Nel 1904 Herbert George Wells pubblica nella rivista “The Strand Magazine” il racconto The Country of the Blind (Il paese dei ciechi). A trecento miglia dal Chimborazo, tra le più selvagge solitudini delle Ande ecuadoriane, giace, separata dal mondo, una misteriosa vallata montana, il Paese dei Ciechi. In questa conca di sorgenti e pascoli, la popolazione vive felice fino all’arrivo di uno strano morbo.

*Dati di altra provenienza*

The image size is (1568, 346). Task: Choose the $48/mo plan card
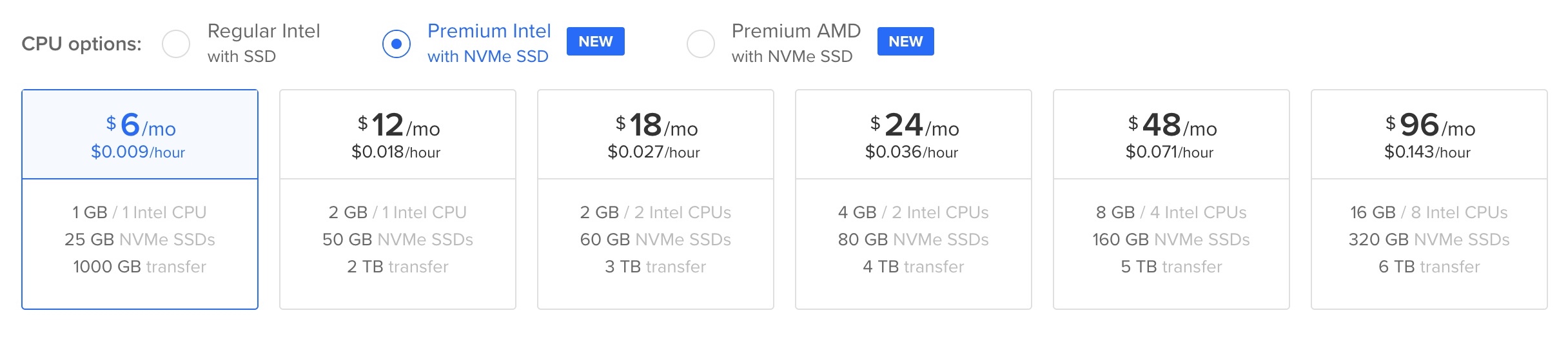point(1171,199)
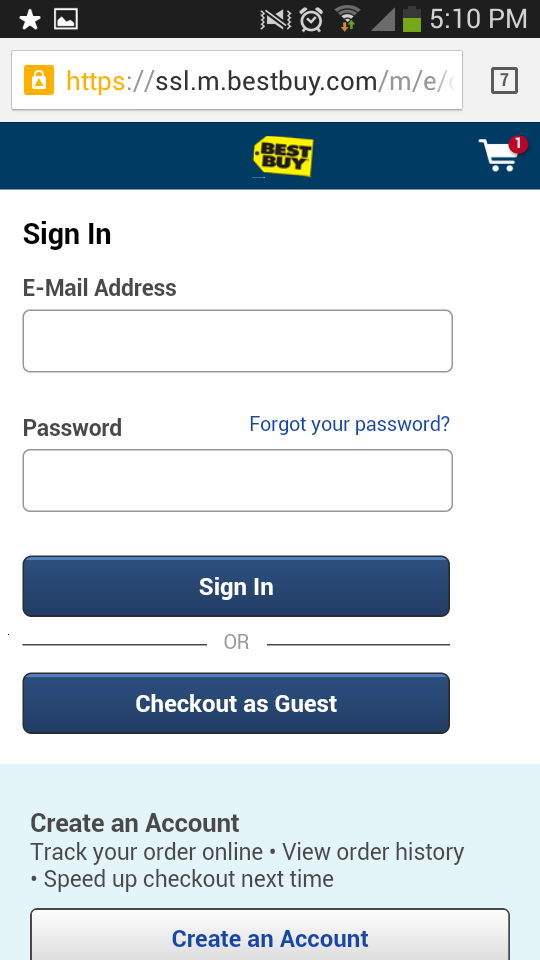Tap the 5:10 PM clock display
The width and height of the screenshot is (540, 960).
pyautogui.click(x=478, y=19)
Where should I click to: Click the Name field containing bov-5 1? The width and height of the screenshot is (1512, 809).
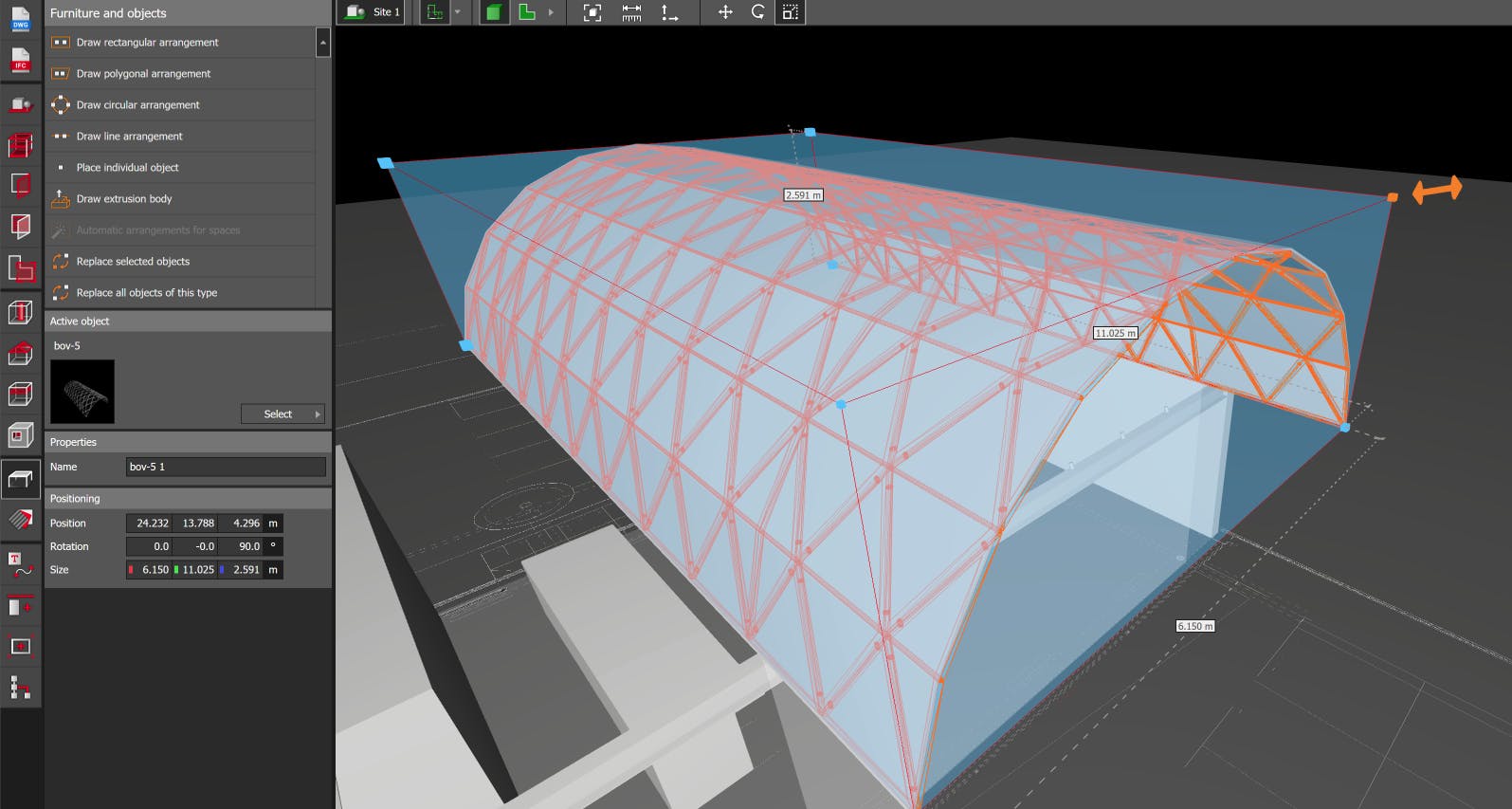point(226,467)
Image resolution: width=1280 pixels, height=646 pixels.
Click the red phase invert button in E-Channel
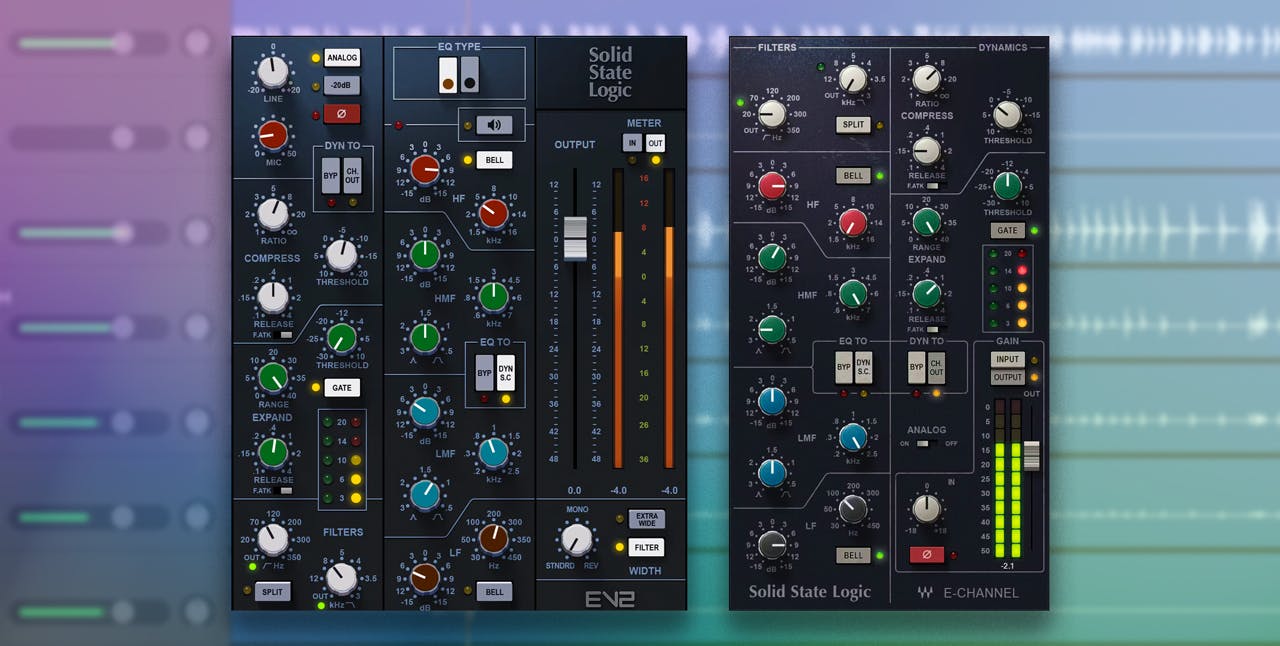[x=926, y=555]
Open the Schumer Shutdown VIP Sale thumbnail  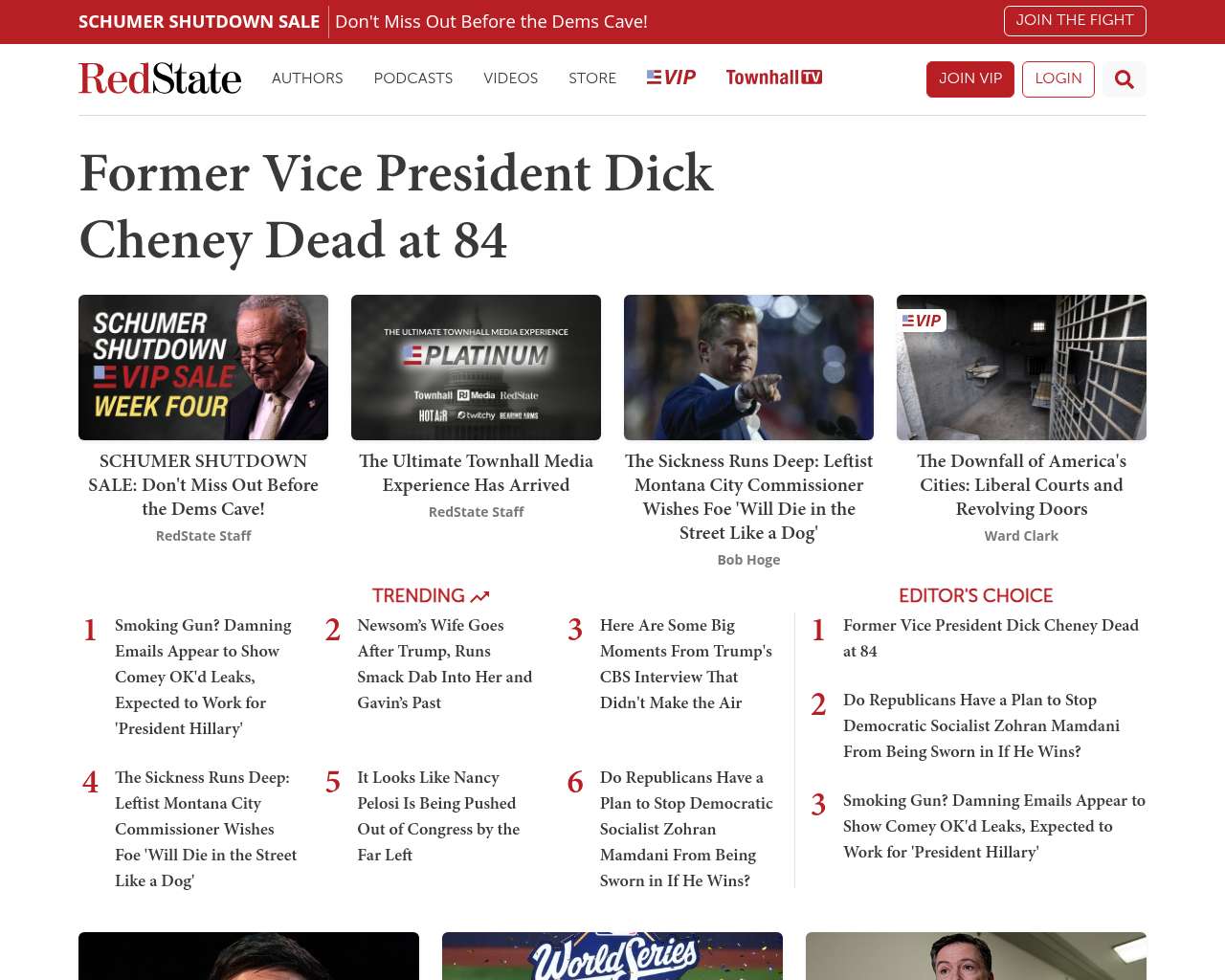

Le voci sono di Ilaria Marchianò, Savino Paparella, Francesco Pennacchia e Paola Tintinelli. Regia di Chiara Callegari.


Il canto del cigno

Il canto del cigno di Anton Cechov ha come sottotitolo Calcante, personaggio di un’operetta francese del 1864, La belle Hélène di Jacques Offenbach. Il mitico indovino greco vi perde la sacralità per diventare un ipovedente offuscato dai fumi (e dagli arrosti) della mondanità. Ed è proprio questo il ruolo interpretato dal protagonista dell’atto unico scritto da un Cechov ventiseienne nel 1887. Savino Paparella e Francesco Rotelli sono diretti da Clio Saccà.